Repository files navigation

CodeMate

本项目分为两部分:爬虫部分实现了对一些网站数据的爬取;分类器部分实现了对爬取数据质量筛选的分类器的训练。

爬虫

爬取的内容为 程序设计 相关,搜索的关键词列表为:

content=[
"计算机硬件",
"计算机软件",
"算法与程序设计",
"程序的编译和调试",
"注释",
" 编译预处理",
"主程序",
"名字空间",
"变量定义",
"数据类型",
"整型",
"实型",
"字符型",
"布尔型",
"枚举类型",
"⽤typedef重新命名类型名",
"定义新的类型",
"变量赋初值",
"⽤sizeof了解占⽤的内存量",
"符号常量",
"算术运算",
"主要的算术运算符",
"各种类型的数值间的混合运算",
"整数除法和取模运算符",
"优先级",
"数学函数库",
"赋值运算",
"赋值运算符",
"赋值时的⾃动类型转换",
"赋值的嵌套",
"多重赋值",
"复合赋值运算",
"⾃增和⾃减运算符",
"强制类型转换",
"数据的输⼊",
"数据的输出",
"构思⼀个程序",
"程序设计⻛格",
"关系运算",
"关系运算符",
"关系表达式",
"逻辑运算",
"if语句",
"if语句的形式",
"if语句的嵌套",
"if语句的应⽤",
"条件表达式",
"switch语句及其应⽤",
"for循环",
"重复n次操作",
"for语句的进⼀步讨论",
"for循环的嵌套",
"数组",
"函数",
"指针",
"结构体",
"模块化开发",
"类的定义与使⽤",
"运算符重载",
"组合与继承",
"模板",
"输⼊输出与⽂件",
"异常处理",
"容器和迭代器",
]

爬虫基础学习

网络请求

当我们访问一个网页的时候,实际上是浏览器向对应网址解析后的 ip 的服务器发送了一些请求,然后通过获取的回复来构建出的页面。

实战

CSDN

由于我们要爬取的是 QA 问答对的形式,所以我们进入 CSDN 搜索关键字后,点击下方的问答并选中已采纳。接下来我们可以看到下面列出了若干个问题和最佳答案。 我们点开控制台,进入 Network 项会看到一个 search? q开头的包。进入 response 项,我们便能看到服务器给我们的响应了。 这是一个 json 文件,也是一个字典。再在里面翻找,我们会发现在result_vos 中有我们需要的更多的信息,比如单个问答的 url。复制打开后,我们会发现我们进入了单个问答的网页。

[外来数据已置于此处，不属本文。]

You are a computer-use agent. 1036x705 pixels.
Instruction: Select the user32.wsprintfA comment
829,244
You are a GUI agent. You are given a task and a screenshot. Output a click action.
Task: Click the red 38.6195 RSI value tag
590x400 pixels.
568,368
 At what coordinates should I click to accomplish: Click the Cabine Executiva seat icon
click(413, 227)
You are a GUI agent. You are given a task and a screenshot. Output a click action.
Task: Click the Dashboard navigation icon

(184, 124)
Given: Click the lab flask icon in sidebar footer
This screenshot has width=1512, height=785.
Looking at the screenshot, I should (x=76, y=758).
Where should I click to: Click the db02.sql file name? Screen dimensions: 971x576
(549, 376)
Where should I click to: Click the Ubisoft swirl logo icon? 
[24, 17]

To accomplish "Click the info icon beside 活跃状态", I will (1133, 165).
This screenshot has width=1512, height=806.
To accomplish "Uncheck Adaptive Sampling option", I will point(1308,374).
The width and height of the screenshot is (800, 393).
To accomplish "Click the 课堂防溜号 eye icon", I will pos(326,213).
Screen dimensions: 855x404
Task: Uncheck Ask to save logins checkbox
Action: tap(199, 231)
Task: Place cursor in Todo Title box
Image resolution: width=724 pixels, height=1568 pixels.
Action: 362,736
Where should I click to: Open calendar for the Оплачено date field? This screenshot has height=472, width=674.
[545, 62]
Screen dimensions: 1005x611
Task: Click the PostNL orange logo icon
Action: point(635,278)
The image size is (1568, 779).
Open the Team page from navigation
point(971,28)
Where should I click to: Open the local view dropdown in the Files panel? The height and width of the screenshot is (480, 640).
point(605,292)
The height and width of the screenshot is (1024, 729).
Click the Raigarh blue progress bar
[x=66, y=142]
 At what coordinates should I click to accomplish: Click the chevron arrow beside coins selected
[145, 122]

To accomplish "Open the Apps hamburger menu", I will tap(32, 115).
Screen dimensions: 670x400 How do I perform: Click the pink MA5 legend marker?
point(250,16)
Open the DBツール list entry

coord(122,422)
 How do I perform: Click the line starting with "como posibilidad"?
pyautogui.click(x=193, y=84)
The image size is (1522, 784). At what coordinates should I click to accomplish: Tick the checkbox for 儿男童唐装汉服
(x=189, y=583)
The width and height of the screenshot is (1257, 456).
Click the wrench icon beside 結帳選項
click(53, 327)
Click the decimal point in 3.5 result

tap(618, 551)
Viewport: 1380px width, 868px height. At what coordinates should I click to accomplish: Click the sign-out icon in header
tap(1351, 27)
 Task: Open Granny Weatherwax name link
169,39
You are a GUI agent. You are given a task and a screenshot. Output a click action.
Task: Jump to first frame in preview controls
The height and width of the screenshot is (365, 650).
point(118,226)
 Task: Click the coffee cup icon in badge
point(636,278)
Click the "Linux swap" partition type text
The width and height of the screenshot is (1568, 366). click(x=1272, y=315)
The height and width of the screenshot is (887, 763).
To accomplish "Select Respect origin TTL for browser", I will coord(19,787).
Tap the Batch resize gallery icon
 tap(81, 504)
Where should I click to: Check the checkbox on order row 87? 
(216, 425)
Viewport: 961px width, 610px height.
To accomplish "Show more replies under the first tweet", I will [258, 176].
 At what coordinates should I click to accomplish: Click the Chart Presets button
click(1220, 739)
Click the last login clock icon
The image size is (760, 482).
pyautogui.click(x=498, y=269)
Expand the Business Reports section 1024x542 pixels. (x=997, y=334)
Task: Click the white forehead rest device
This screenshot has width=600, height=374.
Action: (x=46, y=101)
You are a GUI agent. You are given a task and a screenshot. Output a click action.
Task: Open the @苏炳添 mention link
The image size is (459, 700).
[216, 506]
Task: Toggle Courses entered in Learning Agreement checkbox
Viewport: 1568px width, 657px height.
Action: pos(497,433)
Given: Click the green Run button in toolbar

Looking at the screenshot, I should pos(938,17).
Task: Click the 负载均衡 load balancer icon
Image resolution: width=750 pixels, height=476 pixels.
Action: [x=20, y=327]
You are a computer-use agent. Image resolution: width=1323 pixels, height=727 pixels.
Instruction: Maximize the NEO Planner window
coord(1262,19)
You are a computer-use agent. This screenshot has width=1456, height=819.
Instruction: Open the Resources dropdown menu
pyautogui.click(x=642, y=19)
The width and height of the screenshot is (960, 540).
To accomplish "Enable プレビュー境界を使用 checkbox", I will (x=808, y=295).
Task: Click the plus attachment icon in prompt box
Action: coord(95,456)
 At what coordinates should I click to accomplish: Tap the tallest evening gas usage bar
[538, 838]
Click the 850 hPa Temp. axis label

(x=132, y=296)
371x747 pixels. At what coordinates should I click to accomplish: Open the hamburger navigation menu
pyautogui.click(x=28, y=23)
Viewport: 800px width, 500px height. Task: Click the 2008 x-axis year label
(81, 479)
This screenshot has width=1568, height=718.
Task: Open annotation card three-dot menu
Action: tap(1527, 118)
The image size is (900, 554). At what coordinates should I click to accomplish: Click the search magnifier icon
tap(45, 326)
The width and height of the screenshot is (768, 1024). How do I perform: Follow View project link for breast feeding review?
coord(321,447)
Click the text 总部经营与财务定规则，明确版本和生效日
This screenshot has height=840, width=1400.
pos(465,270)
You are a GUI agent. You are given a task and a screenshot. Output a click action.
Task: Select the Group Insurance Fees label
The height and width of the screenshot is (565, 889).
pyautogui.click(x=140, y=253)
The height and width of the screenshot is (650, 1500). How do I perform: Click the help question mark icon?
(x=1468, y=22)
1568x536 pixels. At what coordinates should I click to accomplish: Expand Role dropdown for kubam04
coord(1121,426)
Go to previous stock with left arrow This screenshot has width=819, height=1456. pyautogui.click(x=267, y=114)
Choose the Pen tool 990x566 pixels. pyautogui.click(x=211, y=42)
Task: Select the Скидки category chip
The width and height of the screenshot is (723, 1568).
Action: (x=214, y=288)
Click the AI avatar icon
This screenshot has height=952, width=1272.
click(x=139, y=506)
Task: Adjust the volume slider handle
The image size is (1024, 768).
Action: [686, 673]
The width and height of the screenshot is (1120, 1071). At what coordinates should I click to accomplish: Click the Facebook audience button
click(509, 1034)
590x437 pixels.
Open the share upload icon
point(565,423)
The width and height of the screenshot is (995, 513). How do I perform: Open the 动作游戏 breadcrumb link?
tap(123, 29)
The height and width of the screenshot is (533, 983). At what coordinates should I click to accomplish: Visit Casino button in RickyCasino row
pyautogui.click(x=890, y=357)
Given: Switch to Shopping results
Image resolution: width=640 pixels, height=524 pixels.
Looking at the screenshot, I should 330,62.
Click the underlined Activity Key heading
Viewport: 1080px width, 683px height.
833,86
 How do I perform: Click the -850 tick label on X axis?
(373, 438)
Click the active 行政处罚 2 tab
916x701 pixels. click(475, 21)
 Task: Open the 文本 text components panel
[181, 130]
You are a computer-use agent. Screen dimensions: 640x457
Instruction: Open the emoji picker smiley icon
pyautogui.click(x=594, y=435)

response= requests. get(url)
dic= response.json()
qa_list=dic['result_vos']

因此,首先进入搜索后的页面得到刚刚这个包,再在响应中找到每个问答的网页,再进去继续获取具体的信息。

detail_url=qa['url']
detail_response= await get(url=detail_url)
ans=qa['answer']
tree= etree.HTML(await detail_response.text())

接下来,我们再在单个问答的具体网页中获取问题和答案。再次进入控制台,在 Elements 项中找到点击标题,问题,答案等,可以发现它们在 html 中的位置。此时就要用到 xpath 相关的知识了。比如

title = tree.xpath("//section[@class='title-box']/h1/text()")[0]
question = tree.xpath('//section[@class="question_show_box"]//div[@class="md_content_show"]//text()')
answer = tree.xpath('//section[@div="@class=answer_box"]//div[@class="md_content_show"]//text()')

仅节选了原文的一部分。